Chi può partecipare Potranno beneficiare del contributo gli esercizi di ristorazione, per la somministrazione di pasti e di bevande, comprese quelle aventi un contenuto alcoolico superiore al 21 per cento del volume, e di latte (ristoranti, trattorie, tavole calde, pizzerie, birrerie), gli esercizi per la somministrazione di bevande, comprese quelle alcooliche di qualsiasi gradazione, nonché di latte, di dolciumi, compresi i generi di pasticceria e gelateria, e di prodotti di gastronomia (bar, caffè, gelaterie, pasticcerie), gli esercizi (bar, caffè, gelaterie, pasticcerie) nei quali è esclusa la somministrazione di bevande alcoliche di qualsiasi gradazione.

Requisiti Per essere ammessi al cofinanziamento regionale, gli esercizi devono somministrare, alla data di presentazione della domanda, a pena di esclusione, almeno tre prodotti dell’elenco nazionale prodotti agroalimentari dell’Umbria ed almeno tre prodotti certificati Dop, Igp, Igt, Doc e Docg dell’Umbria. Devono, inoltre, essere dotati di sistemi Wi-Fi per l’accesso gratuito e diretto (senza password) a Internet all’interno degli spazi commerciali. Sono tassativamente escluse le imprese iscritte all’Albo Artigiani, quelle iscritte all’Albo delle Cooperative, le imprese che esercitano attività commerciale di vendita al dettaglio e somministrazione su aree pubbliche, le imprese che svolgono attività di somministrazione di alimenti e bevande in circoli privati e mense, le imprese che esercitano attività di catering non collegate ad attività di somministrazione in sede fissa e i laboratori gastronomici.

Acquisto attrezzature Con il bando vengono cofinanziati gli acquisti di macchinari ed attrezzature, tra i quali anche nuove strumentazioni tecnologiche per il controllo e la sicurezza degli esercizi commerciali, la realizzazione di strutture esterne allo spazio commerciale (quali “de hors” regolarmente autorizzate per una spesa massima ammessa di 30.000 euro), opere murarie comprese quelle per l’eliminazione delle barriere architettoniche in modo da favorire l’accessibilità e la fruibilità dello spazio commerciale e dei relativi servizi (nella misura massima di spesa ammessa di 30.000 euro). Ammesse a contributo anche le spese per informatizzare le attività quali la realizzazione o il potenziamento di un portale web per il commercio elettronico e/o per la promozione dell’impresa (spesa massima ammissibile 10.000 euro) e l’acquisto e installazione di nuovi strumenti e/o soluzioni di Pos Mobile per pagamenti elettronici.
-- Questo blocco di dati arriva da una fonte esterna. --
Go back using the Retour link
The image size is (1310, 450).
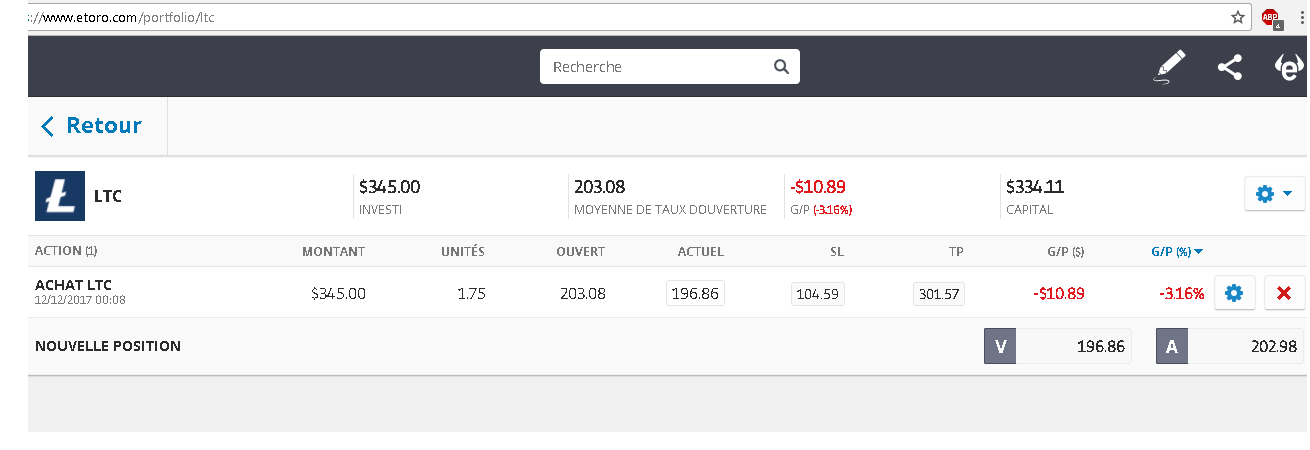coord(92,126)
50% degli investimenti Il contributo pubblico a fondo perduto in conto capitale (concesso con il regime degli aiuti “de minimis”) avrà un limite massimo pari al 50% dell’investimento ammesso. Per la realizzazione del progetto proposto, la spesa complessiva minima ammessa non può essere inferiore a 10.000 euro al netto dell’Iva.
Nella valutazione dei progetti per la definizione della graduatoria delle domande di contributo, un punteggio maggiore è previsto per le attività in cui vengono somministrati ulteriori dieci prodotti certificati e dell’elenco dei prodotti agroalimentari regionali rispetto al requisito minimo richiesto e per gli esercizi “no slot” in cui sono assenti apparecchi per il gioco lecito con vincite in denaro. Il bando è disponibile sul portale istituzionale, agli indirizzi www.regione.umbria.it(sezione “Bandi” e “Bur”) e www.sviluppoeconomico.regione.umbria.it.